Text provided:
----------

Researchers have discovered a new bacterium that can prevent malaria parasites from developing in mosquitoes, which could potentially lead to a new way of controlling the disease.
What is malaria and how is it transmitted?
Malaria is a life-threatening disease caused by a single-celled parasite called Plasmodium, which infects red blood cells and causes fever, chills, headache, and other symptoms. According to the World Health Organization (WHO), there were an estimated 247 million cases of malaria and 619,000 deaths in 2021, mostly among children under five years old in sub-Saharan Africa.
Malaria is transmitted by female Anopheles mosquitoes, which bite infected people and then pass on the parasite to others when they feed on their blood. The parasite has a complex life cycle that involves several stages of development in both the human and the mosquito hosts.
How does the new bacterium affect malaria parasites?
The new bacterium, called Delftia, was found in a laboratory colony of Anopheles mosquitoes that were resistant to malaria infection. The researchers, from GSK and the Johns Hopkins University Malaria Research Institute, discovered that Delftia produces a toxic substance called harmane, which kills the malaria parasites in the mosquito midgut and salivary glands.
The researchers tested the effect of Delftia on different species and strains of malaria parasites, and found that it was effective against all of them. They also showed that Delftia can spread in mosquito breeding sites, which could facilitate its introduction into wild mosquito populations.

----------

Set of tasks:
A. Reproduce the section of the malaria bacterium text starting at "Malaria is a" and ending at "in sub-Saharan Africa.", copied word for word.
B. Carry on writing the malaria bacterium text, picking up right after its final sentence.

Material supplied:
----------

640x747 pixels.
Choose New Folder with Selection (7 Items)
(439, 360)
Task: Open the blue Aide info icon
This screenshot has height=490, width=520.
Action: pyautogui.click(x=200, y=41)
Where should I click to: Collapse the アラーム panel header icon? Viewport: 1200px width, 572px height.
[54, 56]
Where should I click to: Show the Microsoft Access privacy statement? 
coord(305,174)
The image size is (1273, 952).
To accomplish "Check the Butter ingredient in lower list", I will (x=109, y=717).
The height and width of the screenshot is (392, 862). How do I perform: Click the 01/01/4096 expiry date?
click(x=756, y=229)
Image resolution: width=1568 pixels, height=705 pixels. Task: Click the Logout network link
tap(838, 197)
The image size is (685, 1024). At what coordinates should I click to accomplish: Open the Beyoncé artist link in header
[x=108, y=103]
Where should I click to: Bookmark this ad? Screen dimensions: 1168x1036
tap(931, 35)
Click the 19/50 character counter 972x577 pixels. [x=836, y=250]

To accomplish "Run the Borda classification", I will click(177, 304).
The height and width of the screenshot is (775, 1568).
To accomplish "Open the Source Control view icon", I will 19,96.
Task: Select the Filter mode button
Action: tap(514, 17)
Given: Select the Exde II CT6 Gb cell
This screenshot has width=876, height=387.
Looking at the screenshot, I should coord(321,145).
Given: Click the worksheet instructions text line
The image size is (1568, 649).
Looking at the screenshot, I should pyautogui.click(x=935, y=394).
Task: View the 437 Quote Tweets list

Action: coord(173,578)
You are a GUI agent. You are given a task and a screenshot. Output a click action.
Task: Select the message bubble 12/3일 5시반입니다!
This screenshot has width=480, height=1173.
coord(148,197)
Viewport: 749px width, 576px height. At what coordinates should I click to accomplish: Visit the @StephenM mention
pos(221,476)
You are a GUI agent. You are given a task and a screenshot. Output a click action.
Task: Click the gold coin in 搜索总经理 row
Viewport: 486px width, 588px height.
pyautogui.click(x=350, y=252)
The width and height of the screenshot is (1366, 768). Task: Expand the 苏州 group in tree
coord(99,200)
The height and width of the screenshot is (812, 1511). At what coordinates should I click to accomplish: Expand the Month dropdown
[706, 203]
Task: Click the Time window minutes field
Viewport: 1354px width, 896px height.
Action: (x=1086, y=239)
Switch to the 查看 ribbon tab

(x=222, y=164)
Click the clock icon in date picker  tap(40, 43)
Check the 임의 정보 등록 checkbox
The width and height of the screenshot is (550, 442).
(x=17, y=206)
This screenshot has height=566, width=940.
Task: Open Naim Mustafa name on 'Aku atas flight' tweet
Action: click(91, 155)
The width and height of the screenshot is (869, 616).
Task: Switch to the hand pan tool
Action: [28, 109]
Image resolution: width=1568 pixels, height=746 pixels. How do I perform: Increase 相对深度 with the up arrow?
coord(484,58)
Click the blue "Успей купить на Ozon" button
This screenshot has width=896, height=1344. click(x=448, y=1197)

----------

Task-by-task results:
A.
Malaria is a life-threatening disease caused by a single-celled parasite called Plasmodium, which infects red blood cells and causes fever, chills, headache, and other symptoms. According to the World Health Organization (WHO), there were an estimated 247 million cases of malaria and 619,000 deaths in 2021, mostly among children under five years old in sub-Saharan Africa.

B.
What are the implications of this finding?
The researchers believe that this finding could open up a new avenue for malaria control, by using Delftia-infected mosquitoes to reduce or eliminate malaria transmission in endemic areas. They suggest that releasing large numbers of Delftia-infected mosquitoes could create a self-sustaining intervention that would not require repeated applications or maintenance.
However, they also acknowledge that there are many challenges and uncertainties involved in this approach, such as the ecological and ethical implications of releasing genetically modified organisms into the environment, the potential for resistance or adaptation by the parasite or the mosquito, and the regulatory and social barriers to implementing such a strategy.
Therefore, they emphasize that more research and testing are needed to evaluate the feasibility and safety of this method, as well as to compare it with other existing or emerging tools for malaria prevention and elimination.